### WHAT THIS TASK INVOLVES
From the listing below, copy each line that holds "Soporte".

### PROVIDED RECORDS
-- Opening Marker --

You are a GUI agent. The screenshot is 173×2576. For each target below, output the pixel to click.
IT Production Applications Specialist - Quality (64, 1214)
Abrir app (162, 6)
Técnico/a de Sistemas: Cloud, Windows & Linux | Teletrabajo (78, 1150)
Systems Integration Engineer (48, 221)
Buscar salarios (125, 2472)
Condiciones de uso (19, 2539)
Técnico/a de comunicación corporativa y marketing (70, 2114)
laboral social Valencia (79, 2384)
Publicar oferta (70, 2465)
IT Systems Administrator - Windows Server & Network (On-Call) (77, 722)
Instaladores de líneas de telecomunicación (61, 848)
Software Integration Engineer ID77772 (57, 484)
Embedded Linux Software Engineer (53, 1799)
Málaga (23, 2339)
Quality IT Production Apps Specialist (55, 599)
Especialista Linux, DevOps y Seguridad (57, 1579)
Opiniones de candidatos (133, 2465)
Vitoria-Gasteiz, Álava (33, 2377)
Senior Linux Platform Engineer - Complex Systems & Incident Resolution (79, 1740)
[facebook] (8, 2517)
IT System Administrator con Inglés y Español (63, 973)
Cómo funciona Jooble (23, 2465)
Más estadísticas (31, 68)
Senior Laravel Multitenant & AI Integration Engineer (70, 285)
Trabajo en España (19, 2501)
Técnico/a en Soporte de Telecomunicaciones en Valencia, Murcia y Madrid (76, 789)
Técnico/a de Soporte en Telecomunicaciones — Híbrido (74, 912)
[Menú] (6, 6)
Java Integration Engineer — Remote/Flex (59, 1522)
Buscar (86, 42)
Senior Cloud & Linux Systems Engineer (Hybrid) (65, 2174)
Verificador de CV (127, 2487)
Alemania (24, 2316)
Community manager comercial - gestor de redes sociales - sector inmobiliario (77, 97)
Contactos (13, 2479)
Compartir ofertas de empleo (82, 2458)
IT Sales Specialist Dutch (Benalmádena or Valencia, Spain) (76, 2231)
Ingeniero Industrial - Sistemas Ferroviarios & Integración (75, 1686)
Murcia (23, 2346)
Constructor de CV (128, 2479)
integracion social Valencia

-- Closing Marker --

### TASK RESULT
Técnico/a en Soporte de Telecomunicaciones en Valencia, Murcia y Madrid (76, 789)
Técnico/a de Soporte en Telecomunicaciones — Híbrido (74, 912)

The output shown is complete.